(Collected data entries)
◆ ◆ ◆
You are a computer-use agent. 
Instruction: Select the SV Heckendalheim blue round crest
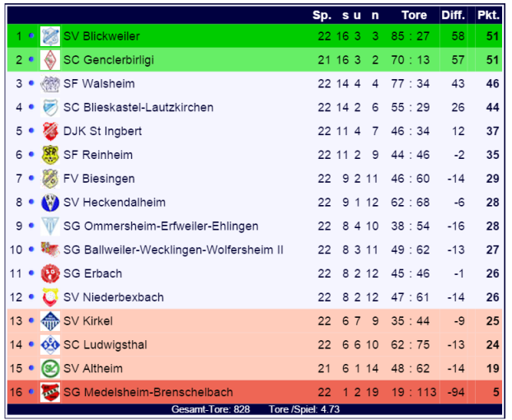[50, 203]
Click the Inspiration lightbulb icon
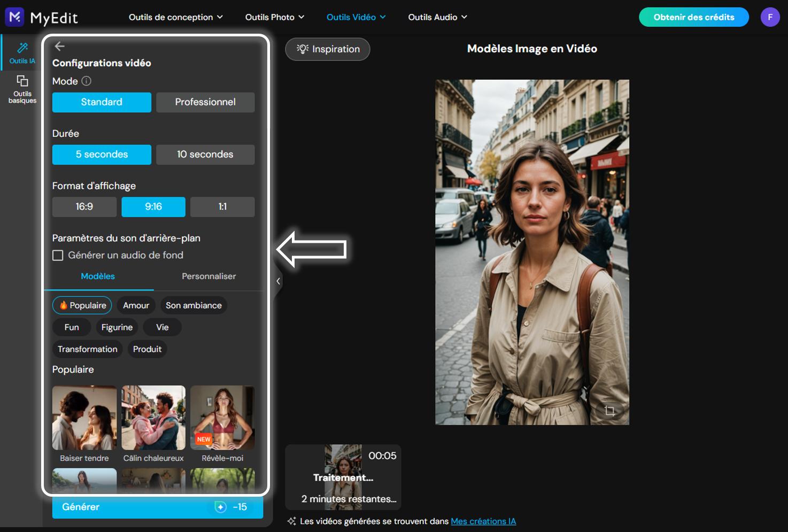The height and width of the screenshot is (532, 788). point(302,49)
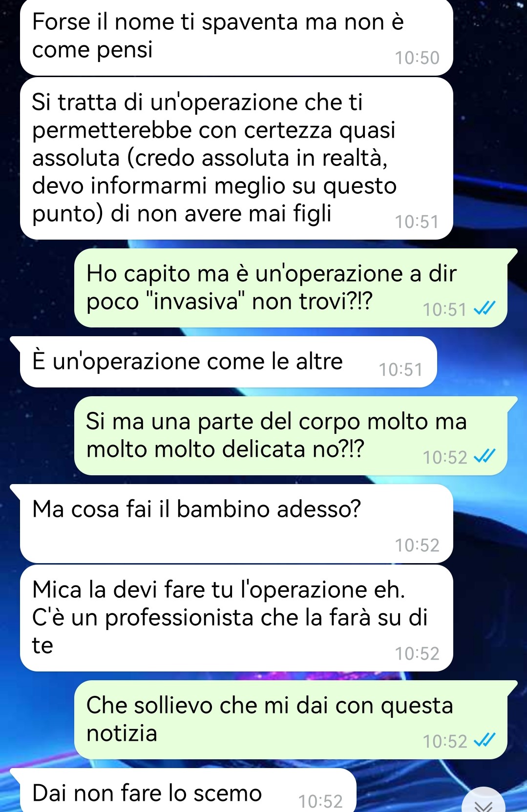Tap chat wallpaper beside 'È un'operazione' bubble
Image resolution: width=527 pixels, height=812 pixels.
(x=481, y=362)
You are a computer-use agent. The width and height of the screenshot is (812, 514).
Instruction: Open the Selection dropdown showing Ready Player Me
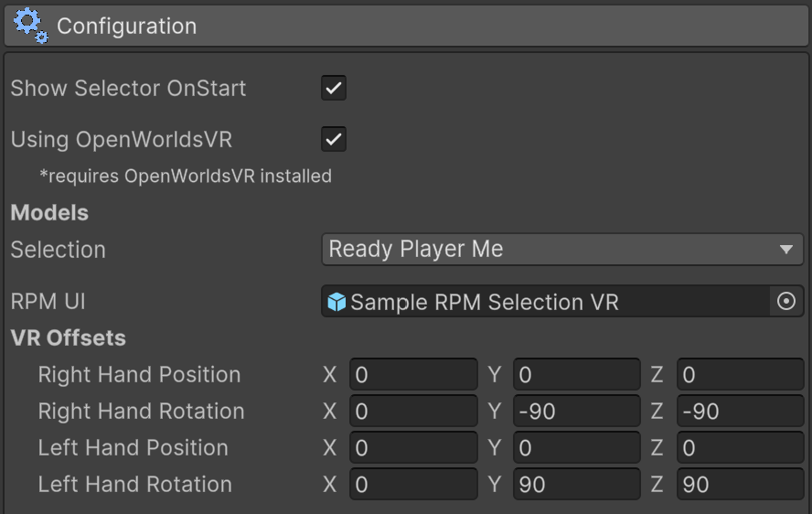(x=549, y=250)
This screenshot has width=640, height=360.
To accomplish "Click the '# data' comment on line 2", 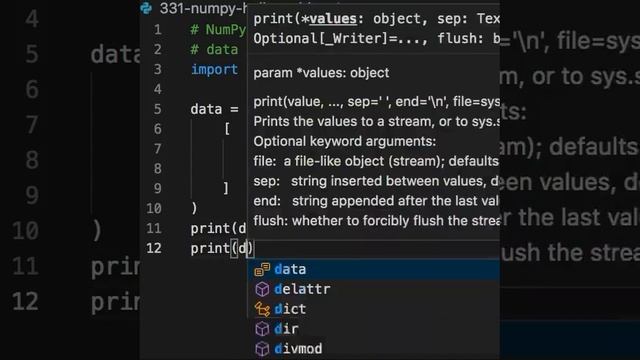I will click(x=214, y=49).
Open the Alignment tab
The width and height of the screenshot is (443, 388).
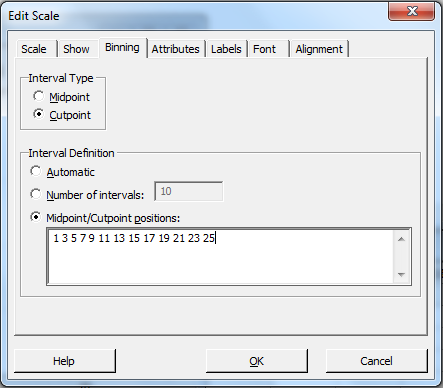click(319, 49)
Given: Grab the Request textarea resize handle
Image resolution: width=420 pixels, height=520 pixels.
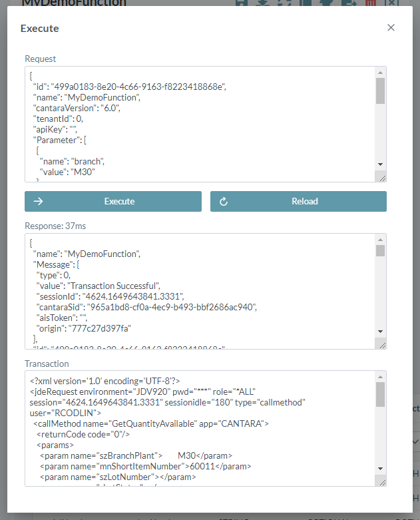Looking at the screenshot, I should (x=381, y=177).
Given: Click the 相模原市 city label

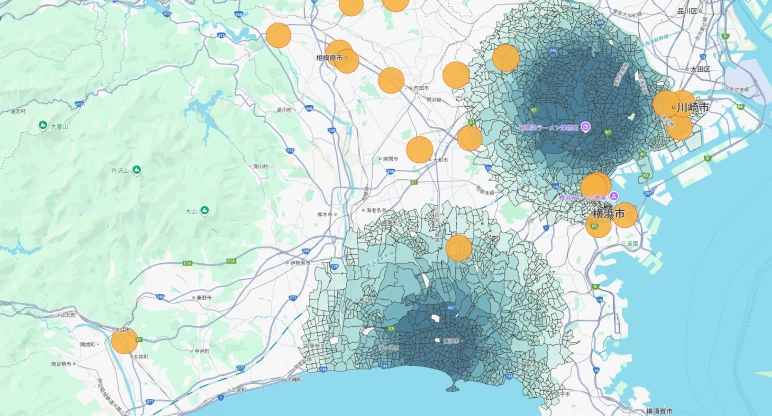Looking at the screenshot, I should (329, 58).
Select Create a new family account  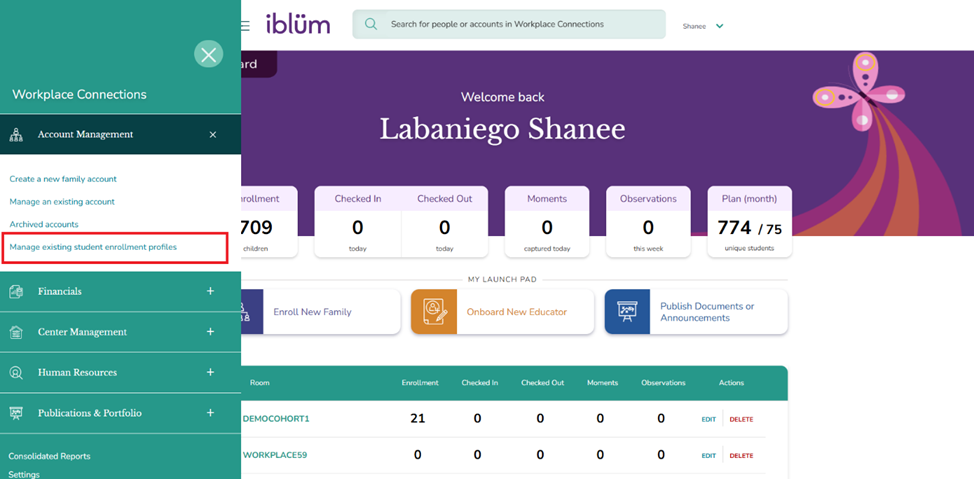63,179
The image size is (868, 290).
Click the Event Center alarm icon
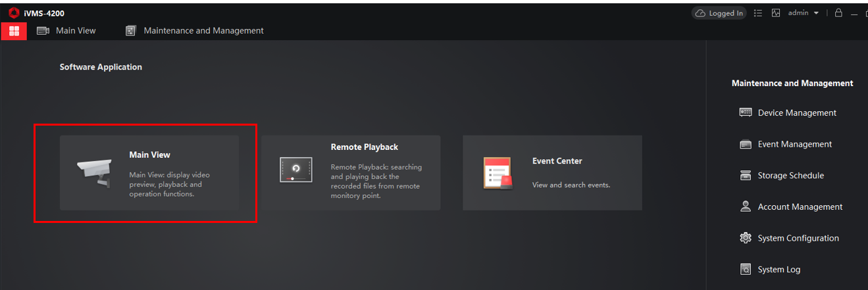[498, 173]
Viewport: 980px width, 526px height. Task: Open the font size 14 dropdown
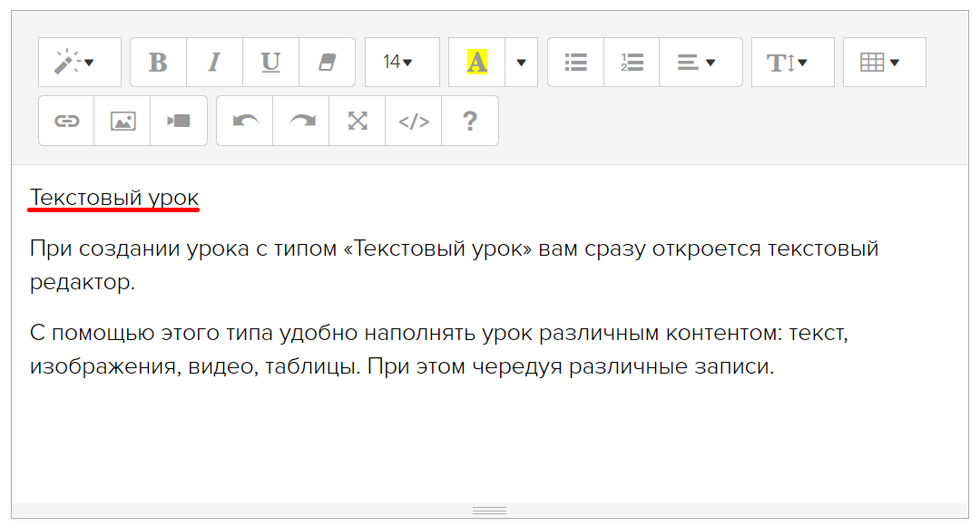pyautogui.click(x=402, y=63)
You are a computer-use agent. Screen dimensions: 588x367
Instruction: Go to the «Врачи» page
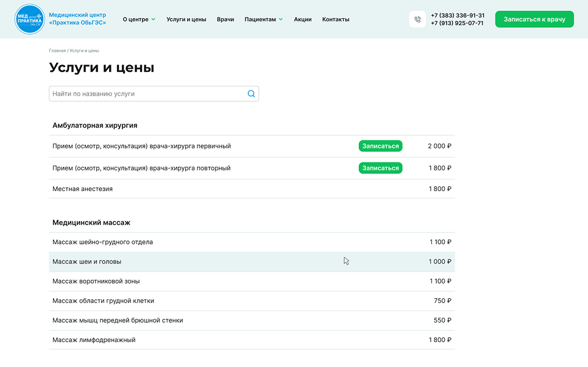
◆ ◆ ◆
• **ASSIGNMENT**: Gather each line from the entries above that includes the word "agent".

• **COMPLETED EXERCISE**:
You are a computer-use agent. 
You are a computer-use agent. The width and height of the screenshot is (812, 514).
You are a computer-use agent. Screen dimensions: 588x367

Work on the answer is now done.